Implement Multi-GPU training

Unbabel / OpenKiwi

Open-Source Machine Translation Quality Estimation in PyTorch

https://unbabel.github.io/OpenKiwi/

GNU Affero General Public License v3.0

229 stars 48 forks source link

Implement Multi-GPU training #33

Open captainvera opened 5 years ago

captainvera commented 5 years ago

Is your feature request related to a problem? Please describe. Currently, there is no solution to training QE models using multiple GPUs which can significantly speed up training of large models. There are have been several issues of people requesting this feature. (#31 #29)

Describe the solution you'd like Ideally, it should be possible to pass several GPU IDs to the gpu-id yams flag. OpenKiwi should use all of them in parallel to train the model.

Additional context An important thing to take into account is that other parts of the pipeline might become a bottleneck when using multiple GPUS. Things like data injestion/tokenisation, etc

BUAAers commented 5 years ago

Whether it is a future work for you to implement multi-GPU training with DistributedDataParallel function.

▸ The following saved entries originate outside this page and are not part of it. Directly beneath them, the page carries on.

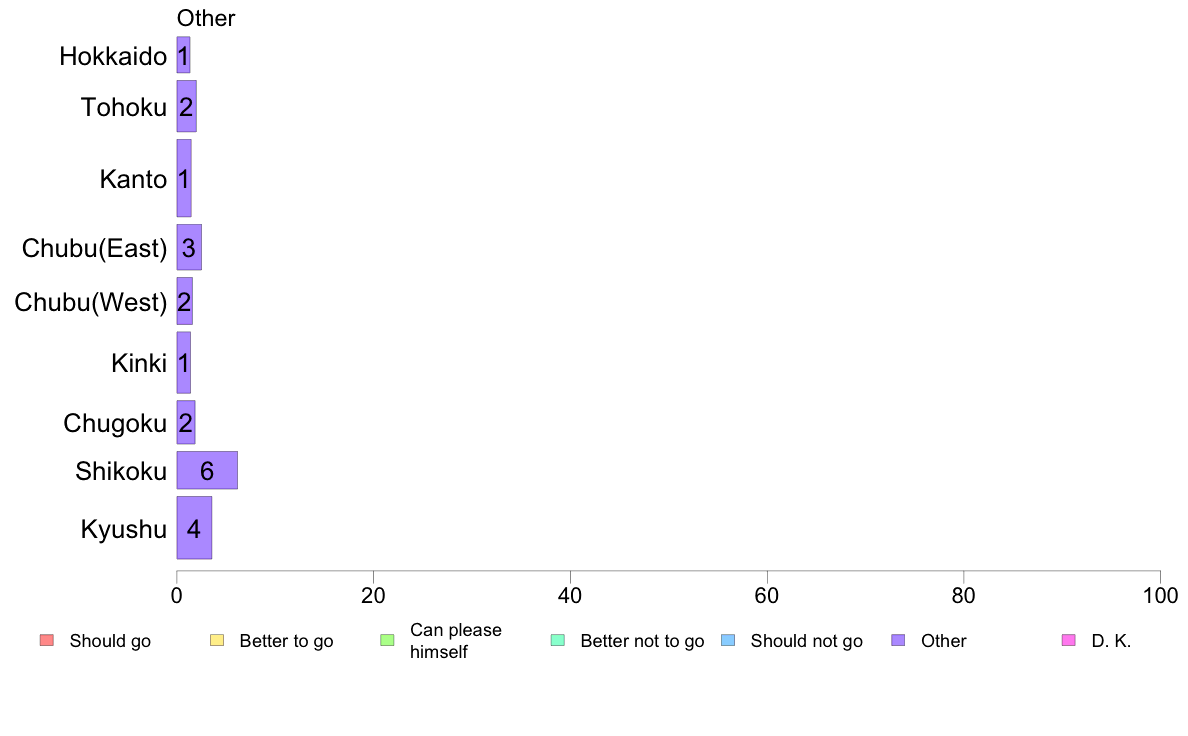Click the Hokkaido bar
The width and height of the screenshot is (1188, 736).
point(183,55)
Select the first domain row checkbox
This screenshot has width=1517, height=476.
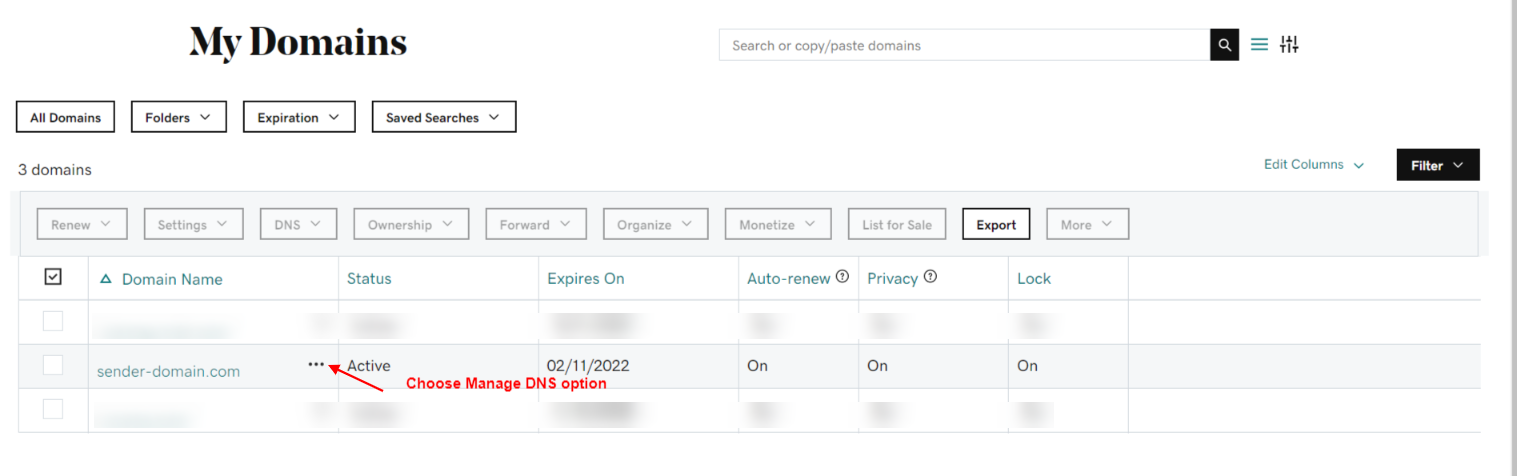pos(53,321)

captainvera commented 5 years ago

I'm sorry, I'm not sure if I understood your comment @BUAAers. Are you asking for us to implement multi-GPU with DistributedDataParallel instead/in addition to implementing with the local DataParallel class?

francoishernandez commented 4 years ago

Hi guys, Just starting to get hands-on with your toolkit. Multi GPU training would surely be useful to speed up experiments. Is this under active development on your side? Thanks!

captainvera commented 4 years ago

Hi @francoishernandez,

Yes, we paused development of this feature for a while, but as of right now it is under active development on our side. We are making some structural changes to the Kiwi framework (mostly data-loading and how we handle that, see additional context of original issue [spoiler: it was a huge bottleneck]) and intend to bump the version shortly to include both these changes and add Multi-gpu training. Stay tuned!

Meanwhile, PRs are very welcome, thanks for your fix!

captainvera commented 4 years ago

Update on this.

Our initial impression was that we'd get Multi-gpu for "free" by adopting Pytorch-Lightning. Unfortunately while it does make it much easier to support. There are issues with metrics calculation (calculating corpus-level metrics when data is separated through the gpus) which made it harder to implement.

This is not a priority for us and has been paused from our side.

In case anyone would like to take a stab a it, feel free to comment on this issue as I have made some (non-public) progress on making it work with kiwi >=2.0.0.